(Dataset entries)
-- Opening Marker --
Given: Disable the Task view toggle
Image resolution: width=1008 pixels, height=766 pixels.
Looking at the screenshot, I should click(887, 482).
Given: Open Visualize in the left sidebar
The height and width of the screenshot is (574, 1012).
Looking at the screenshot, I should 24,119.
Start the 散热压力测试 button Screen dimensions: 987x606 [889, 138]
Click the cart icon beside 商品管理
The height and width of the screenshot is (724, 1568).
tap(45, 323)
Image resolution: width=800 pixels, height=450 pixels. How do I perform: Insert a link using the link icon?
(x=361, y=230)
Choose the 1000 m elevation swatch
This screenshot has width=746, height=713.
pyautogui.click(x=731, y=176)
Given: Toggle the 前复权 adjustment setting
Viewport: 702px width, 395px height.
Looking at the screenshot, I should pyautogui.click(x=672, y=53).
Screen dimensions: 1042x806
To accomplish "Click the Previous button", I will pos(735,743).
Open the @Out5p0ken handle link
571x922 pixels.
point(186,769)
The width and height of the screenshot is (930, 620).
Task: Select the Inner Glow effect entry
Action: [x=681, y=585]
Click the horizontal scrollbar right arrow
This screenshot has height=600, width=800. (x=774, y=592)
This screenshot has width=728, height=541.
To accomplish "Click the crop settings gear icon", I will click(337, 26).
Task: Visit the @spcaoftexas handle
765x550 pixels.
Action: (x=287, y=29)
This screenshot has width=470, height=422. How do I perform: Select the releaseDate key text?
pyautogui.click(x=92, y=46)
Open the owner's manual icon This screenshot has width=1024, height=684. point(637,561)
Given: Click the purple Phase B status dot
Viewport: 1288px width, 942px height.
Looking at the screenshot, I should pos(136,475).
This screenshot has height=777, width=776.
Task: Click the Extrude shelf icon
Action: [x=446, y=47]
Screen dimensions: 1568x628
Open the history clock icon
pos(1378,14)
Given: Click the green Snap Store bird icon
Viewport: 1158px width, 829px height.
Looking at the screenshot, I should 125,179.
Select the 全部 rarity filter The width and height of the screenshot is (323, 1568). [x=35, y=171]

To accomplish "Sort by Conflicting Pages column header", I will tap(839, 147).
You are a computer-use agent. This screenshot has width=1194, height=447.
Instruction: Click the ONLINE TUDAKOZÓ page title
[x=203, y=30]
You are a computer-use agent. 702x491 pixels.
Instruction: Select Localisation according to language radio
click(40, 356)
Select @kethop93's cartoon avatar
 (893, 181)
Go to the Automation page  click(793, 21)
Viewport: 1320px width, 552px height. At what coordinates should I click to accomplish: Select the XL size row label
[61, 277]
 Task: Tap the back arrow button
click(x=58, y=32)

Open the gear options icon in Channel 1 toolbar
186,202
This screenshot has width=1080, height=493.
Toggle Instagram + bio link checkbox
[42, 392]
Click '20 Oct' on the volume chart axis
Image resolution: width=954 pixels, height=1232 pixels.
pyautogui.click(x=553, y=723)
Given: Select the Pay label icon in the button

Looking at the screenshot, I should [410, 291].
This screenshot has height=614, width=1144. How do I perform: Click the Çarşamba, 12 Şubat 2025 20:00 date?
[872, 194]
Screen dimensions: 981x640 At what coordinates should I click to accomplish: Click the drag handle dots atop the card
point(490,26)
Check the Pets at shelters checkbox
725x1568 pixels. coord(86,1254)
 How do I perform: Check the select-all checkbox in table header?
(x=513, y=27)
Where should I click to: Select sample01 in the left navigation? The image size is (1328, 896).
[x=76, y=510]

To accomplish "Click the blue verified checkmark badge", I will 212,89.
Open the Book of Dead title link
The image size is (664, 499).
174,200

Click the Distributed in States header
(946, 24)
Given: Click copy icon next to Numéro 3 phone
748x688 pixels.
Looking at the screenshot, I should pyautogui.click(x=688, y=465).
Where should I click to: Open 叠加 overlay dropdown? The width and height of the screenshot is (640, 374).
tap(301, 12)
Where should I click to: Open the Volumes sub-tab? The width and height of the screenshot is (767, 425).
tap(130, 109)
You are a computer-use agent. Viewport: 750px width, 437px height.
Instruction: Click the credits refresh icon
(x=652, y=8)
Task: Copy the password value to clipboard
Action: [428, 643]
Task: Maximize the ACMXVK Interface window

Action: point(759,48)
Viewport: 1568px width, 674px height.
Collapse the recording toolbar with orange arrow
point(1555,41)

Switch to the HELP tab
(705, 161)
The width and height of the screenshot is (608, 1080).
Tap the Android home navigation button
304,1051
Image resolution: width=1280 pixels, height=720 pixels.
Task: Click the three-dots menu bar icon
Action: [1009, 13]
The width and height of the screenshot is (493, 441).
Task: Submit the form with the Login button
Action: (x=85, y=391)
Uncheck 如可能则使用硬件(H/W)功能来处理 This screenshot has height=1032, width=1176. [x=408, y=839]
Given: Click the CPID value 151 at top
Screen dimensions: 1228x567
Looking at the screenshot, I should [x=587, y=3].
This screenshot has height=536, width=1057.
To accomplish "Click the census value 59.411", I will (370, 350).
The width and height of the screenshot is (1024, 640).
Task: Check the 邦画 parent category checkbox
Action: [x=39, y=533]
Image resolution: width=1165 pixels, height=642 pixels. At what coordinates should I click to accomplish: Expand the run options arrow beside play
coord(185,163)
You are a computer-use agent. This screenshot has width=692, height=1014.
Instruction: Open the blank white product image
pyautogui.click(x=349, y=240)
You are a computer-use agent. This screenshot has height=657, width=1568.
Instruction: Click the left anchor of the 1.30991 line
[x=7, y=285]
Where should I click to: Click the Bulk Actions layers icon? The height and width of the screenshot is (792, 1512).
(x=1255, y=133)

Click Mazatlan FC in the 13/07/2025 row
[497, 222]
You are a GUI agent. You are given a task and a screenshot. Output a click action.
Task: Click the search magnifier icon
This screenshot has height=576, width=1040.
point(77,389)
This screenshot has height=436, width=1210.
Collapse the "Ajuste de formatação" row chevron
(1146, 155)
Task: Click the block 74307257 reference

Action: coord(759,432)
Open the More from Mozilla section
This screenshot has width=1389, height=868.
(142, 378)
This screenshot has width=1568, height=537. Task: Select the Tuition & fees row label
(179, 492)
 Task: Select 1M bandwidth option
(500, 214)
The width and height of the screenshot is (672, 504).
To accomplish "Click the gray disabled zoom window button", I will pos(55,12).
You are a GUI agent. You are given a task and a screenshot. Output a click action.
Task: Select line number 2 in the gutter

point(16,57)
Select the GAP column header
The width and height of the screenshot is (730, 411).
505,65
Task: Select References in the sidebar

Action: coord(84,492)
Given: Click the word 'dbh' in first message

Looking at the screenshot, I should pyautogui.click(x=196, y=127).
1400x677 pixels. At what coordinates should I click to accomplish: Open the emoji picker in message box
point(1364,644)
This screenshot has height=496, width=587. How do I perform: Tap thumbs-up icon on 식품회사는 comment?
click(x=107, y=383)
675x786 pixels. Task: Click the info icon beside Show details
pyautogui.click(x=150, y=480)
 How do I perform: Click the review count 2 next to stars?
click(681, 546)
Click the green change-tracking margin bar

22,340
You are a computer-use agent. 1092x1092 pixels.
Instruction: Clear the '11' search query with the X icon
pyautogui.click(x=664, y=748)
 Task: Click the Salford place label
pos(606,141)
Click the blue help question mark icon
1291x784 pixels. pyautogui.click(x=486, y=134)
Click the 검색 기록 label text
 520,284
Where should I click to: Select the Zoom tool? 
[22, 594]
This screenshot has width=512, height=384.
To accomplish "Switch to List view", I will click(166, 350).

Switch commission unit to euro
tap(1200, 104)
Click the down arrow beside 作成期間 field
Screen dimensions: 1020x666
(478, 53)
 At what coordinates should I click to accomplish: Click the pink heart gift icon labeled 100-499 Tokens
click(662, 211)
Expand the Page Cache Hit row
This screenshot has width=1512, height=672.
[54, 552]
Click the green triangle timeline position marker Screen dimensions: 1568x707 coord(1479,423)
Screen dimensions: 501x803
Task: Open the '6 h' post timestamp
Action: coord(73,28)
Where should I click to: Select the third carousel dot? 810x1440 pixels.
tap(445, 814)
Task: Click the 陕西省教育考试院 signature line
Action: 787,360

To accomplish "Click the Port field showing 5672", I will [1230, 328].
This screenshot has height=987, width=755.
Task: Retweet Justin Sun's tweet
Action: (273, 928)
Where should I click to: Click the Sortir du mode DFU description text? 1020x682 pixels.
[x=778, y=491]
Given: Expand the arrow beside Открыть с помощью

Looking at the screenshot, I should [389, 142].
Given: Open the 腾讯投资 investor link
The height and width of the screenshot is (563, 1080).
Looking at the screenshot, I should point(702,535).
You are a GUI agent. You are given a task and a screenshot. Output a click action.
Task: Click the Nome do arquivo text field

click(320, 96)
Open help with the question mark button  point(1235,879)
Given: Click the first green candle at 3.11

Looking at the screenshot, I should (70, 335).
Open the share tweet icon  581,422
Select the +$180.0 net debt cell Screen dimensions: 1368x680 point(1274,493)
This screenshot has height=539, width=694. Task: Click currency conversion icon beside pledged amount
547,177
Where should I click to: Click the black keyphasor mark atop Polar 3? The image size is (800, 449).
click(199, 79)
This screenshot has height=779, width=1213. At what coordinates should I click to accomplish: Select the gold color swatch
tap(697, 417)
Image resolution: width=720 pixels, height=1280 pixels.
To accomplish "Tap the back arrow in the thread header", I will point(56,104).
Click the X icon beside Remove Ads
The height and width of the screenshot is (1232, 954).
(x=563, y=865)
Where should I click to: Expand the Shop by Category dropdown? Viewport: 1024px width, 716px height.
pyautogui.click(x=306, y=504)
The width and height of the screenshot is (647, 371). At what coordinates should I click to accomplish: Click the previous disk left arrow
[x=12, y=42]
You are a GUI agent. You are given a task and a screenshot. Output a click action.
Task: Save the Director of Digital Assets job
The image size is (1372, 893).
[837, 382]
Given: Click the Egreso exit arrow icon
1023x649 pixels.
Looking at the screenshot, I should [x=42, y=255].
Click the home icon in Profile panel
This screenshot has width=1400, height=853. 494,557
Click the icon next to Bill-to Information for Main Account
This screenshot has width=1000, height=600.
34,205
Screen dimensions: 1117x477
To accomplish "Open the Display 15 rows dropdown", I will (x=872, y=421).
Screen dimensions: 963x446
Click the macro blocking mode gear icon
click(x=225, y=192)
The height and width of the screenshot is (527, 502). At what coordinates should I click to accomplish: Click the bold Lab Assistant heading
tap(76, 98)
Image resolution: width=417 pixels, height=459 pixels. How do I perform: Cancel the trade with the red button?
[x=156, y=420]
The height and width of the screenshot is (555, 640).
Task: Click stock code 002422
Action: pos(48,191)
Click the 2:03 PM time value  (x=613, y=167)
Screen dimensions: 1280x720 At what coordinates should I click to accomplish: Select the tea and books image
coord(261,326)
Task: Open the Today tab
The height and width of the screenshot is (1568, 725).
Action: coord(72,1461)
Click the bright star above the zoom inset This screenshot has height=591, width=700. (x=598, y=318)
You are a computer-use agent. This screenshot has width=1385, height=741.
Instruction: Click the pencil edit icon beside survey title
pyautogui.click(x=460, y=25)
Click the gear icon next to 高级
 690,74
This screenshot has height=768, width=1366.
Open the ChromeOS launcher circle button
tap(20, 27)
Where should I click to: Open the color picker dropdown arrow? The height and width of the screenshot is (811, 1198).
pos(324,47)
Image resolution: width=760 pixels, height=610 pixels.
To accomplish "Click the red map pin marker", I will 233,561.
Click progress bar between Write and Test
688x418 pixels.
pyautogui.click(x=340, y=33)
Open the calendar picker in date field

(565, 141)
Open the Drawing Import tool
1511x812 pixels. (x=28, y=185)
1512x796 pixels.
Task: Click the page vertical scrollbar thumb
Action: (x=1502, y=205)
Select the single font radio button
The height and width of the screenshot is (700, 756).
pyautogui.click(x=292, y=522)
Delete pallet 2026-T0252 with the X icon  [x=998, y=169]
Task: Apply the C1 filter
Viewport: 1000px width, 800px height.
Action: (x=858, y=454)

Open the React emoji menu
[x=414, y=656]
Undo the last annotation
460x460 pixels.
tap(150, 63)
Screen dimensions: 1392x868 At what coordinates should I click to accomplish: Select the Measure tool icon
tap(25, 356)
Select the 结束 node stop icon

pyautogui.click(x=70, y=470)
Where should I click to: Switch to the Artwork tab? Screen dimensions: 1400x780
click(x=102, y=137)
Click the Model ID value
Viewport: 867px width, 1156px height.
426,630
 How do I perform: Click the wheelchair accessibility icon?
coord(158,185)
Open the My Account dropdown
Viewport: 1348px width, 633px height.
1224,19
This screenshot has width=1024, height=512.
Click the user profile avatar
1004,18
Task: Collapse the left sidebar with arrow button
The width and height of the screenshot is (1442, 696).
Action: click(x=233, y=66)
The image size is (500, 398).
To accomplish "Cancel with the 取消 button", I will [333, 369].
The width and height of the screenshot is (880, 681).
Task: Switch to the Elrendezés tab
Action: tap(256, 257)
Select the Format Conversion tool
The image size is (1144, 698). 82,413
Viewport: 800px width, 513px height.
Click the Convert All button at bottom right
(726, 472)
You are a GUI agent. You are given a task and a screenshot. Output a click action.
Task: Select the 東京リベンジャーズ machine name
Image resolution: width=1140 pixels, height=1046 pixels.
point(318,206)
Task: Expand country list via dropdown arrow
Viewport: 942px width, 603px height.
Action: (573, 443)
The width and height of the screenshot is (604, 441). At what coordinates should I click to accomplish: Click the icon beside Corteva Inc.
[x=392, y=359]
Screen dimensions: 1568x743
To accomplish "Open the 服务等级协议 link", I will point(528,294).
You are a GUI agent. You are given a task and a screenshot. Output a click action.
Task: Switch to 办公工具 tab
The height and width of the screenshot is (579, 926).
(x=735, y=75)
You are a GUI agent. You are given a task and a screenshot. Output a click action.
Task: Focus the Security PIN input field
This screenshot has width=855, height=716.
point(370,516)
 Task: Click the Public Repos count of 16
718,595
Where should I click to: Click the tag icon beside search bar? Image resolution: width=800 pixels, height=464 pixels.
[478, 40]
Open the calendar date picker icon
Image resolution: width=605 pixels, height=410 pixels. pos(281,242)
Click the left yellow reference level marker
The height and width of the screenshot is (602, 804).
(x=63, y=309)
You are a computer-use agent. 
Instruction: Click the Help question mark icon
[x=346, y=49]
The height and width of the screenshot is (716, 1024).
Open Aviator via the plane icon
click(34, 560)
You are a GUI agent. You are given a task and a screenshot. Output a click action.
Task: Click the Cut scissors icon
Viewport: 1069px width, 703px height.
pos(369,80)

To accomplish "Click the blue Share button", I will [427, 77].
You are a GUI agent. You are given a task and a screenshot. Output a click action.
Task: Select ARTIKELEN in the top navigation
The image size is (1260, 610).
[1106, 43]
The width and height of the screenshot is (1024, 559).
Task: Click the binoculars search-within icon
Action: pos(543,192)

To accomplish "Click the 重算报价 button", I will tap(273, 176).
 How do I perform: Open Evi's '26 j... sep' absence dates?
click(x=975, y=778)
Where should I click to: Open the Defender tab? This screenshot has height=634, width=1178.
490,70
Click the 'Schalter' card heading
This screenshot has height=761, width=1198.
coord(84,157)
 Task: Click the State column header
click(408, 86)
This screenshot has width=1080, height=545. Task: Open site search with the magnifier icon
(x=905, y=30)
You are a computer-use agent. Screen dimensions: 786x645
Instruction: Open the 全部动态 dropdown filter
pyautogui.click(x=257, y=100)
-- Closing Marker --
THE TASK. What are the lines above that hold the string "computer"? Copy them.

YOUR SOLUTION.
You are a computer-use agent. This screenshot has width=1194, height=447.
You are a computer-use agent. 702x491 pixels.
You are a computer-use agent. Viewport: 750px width, 437px height.
You are a computer-use agent. This screenshot has width=692, height=1014.
You are a computer-use agent. This screenshot has height=657, width=1568.
You are a computer-use agent. 1092x1092 pixels.
You are a computer-use agent. This screenshot has width=1385, height=741.
You are a computer-use agent. 
You are a computer-use agent. Screen dimensions: 786x645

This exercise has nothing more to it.